According to a fact sheet on the GAO report, OSHA has issued voluntary guidelines on preventing workplace violence in healthcare facilities, which include a risk assessment, employee engagement, flagging high risk patients, environmental controls (locks, escape routes, alarm buttons, etc.), record keeping and evaluation.
But OSHA has no formal standard that requires healthcare facilities to adopt a violence prevention program. Instead, the agency has been forced to rely on the OSHA Act’s “general duty clause” for enforcement, which requires elements of evidence that are complex to develop and sustain in these cases.
According to the fact sheet, from 1991 through October 2014, OSHA issued 18 general duty clause citations to healthcare employers for failing to address workplace violence; 13 of those citations were issued from 2012 through 2014, when OSHA implemented its National Emphasis Program targeting workplace violence in nursing and residential care facilities.
OSHA officials acknowledged that it can be challenging to develop a general duty clause citation for workplace violence, and cited potential benefits of having a workplace violence prevention standard, the fact sheet says. For example, OSHA inspectors can issue nonbinding hazard alert letters warning employers of a serious workplace violence safety concern. But currently, OSHA does not know whether employers have taken steps to address the safety hazards identified in such letters, the sheet says.

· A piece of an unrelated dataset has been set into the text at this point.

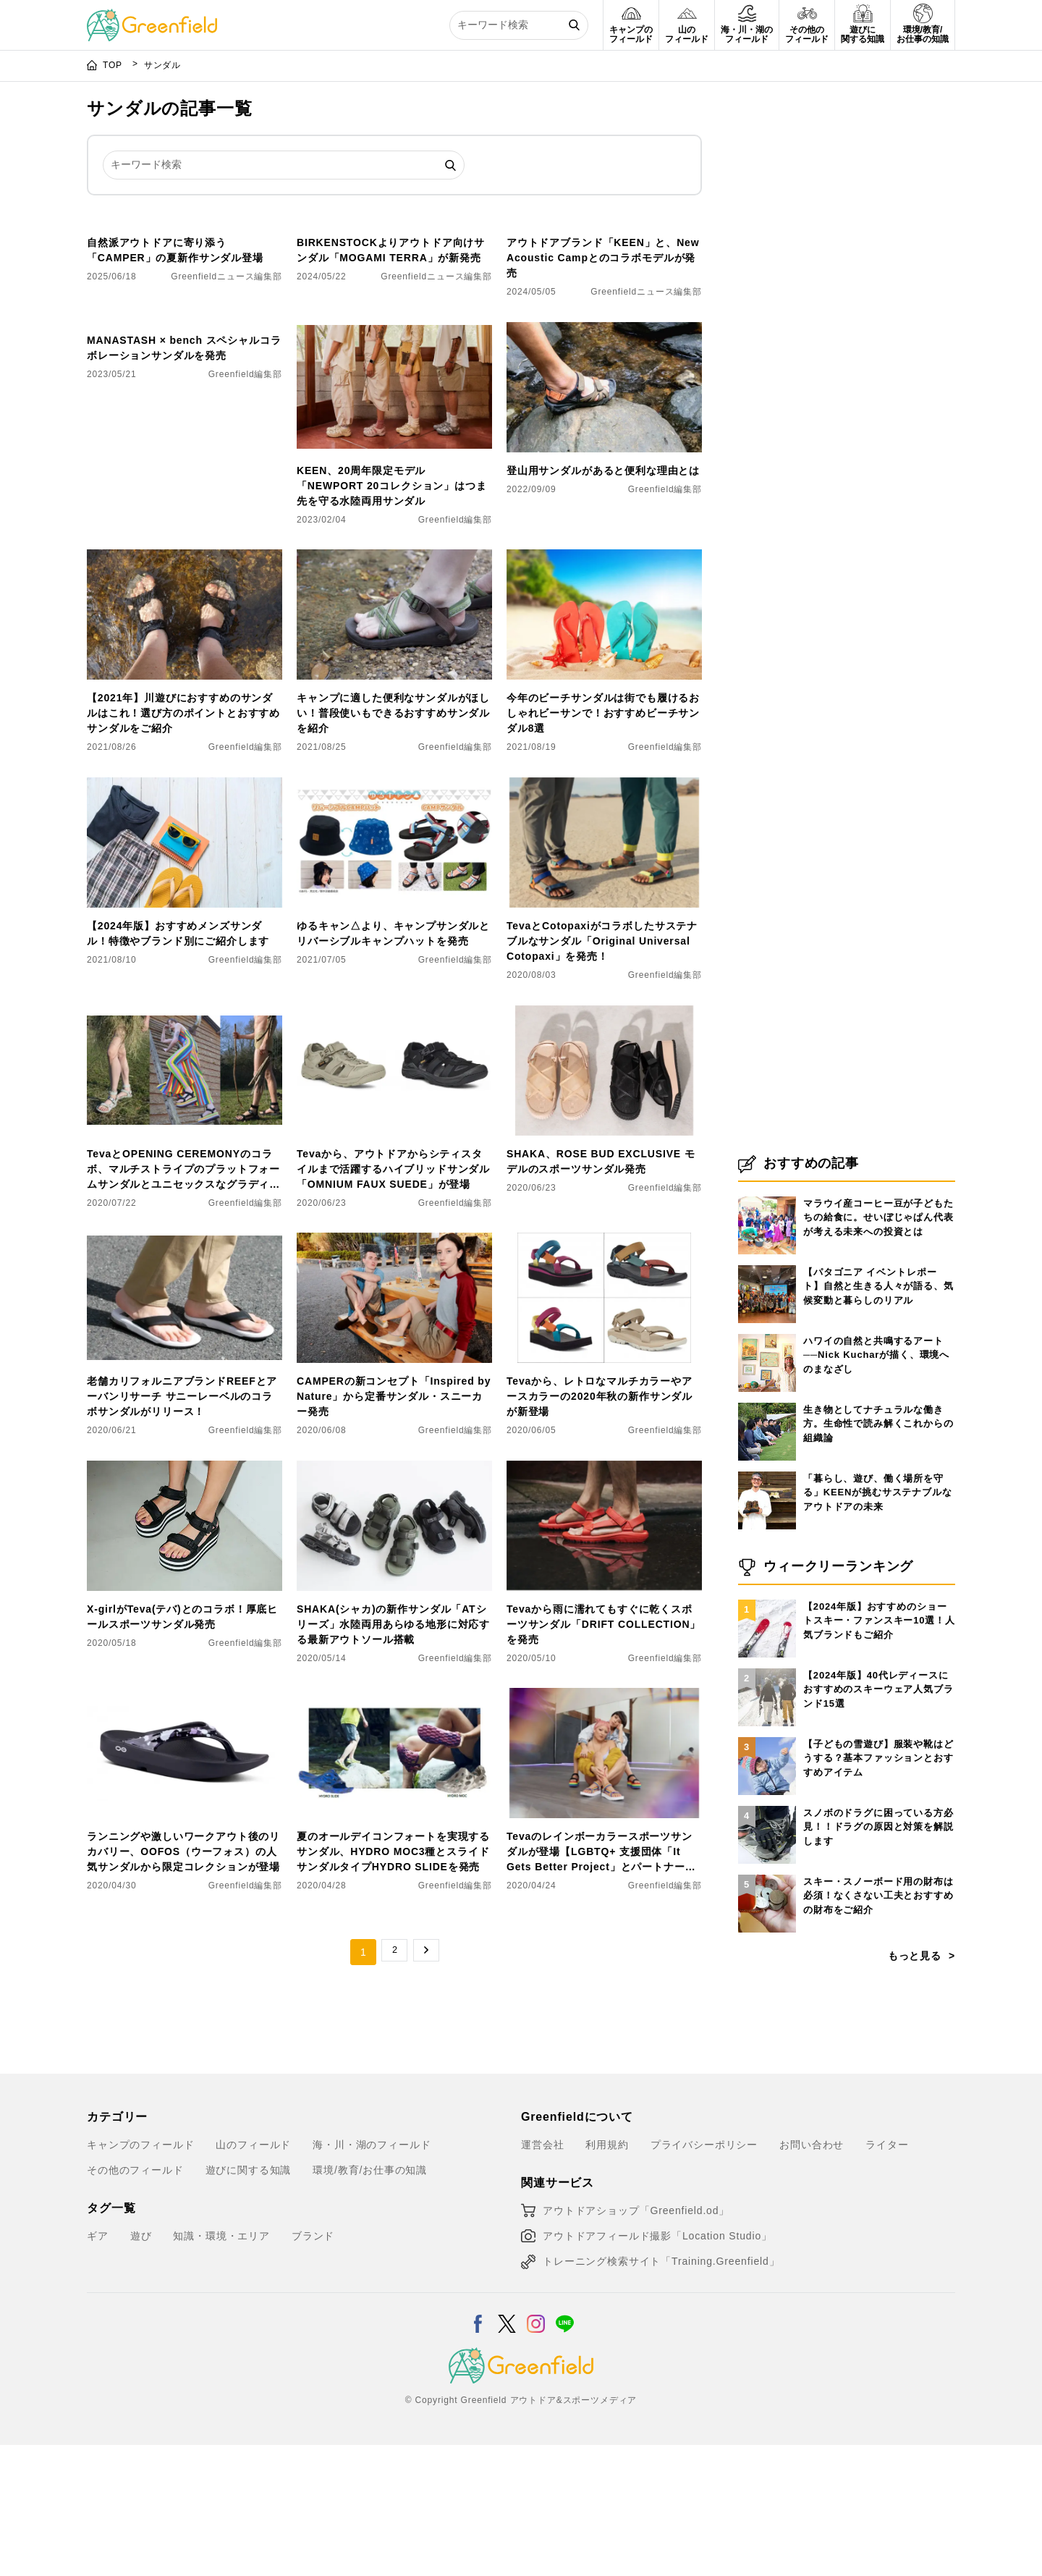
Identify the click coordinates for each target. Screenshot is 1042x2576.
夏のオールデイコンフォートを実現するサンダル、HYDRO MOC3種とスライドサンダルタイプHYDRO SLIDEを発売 (393, 1982)
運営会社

Given the limits in OSHA’s authority, the GAO report issued a series of recommendations, including urging OSHA to improve training for inspectors on developing citations for workplace violence hazards and follow-up on hazard alert letters to determine whether an employer has implemented steps to prevent workplace violence, or if a follow-up inspection is needed.
GAO also called for OSHA to “assess the results of its current efforts to determine whether additional action, including development of a standard, is needed.”
But in a response to the recommendation, OSHA stopped short of formally committing to develop a standard. In its Feb. 26 response to an early draft of the GAO report, Administrator David Michaels said the agency “intends to find a cost-effective way to gauge its enforcement efforts to determine whether additional measures, such as developing a workplace violence standard for healthcare workers, is necessary.”
Michaels added that the agency should “continue this important enforcement initiative, and others, to reduce the hazards of workplace violence.”
Such a considered effort appears to fall short of calls by labor representatives who are renewing their long-standing calls for OSHA to quickly move to develop a standard. “The GAO report demonstrates what we already know from our members–it is past time for federal action to protect healthcare workers across the nation, as rates of violence are on the rise and increasing in severity,” Bonnie Castillo, NNU’s director of health and safety, said in a statement following the release of the GAO report.
“To fully protect all healthcare workers in the nation, we need a strong federal OSHA standard requiring workplace violence prevention plans in all hospitals and healthcare facilities. And we need it now,” she said.
Randi Weingarten, AFT’s president, echoed Castillo’s call. “It’s time to treat workplace violence in healthcare settings with the seriousness this crisis warrants. We urge OSHA to promulgate a national standard. Healthcare professionals, patients, and visitors deserve nothing less,” Weingarten said.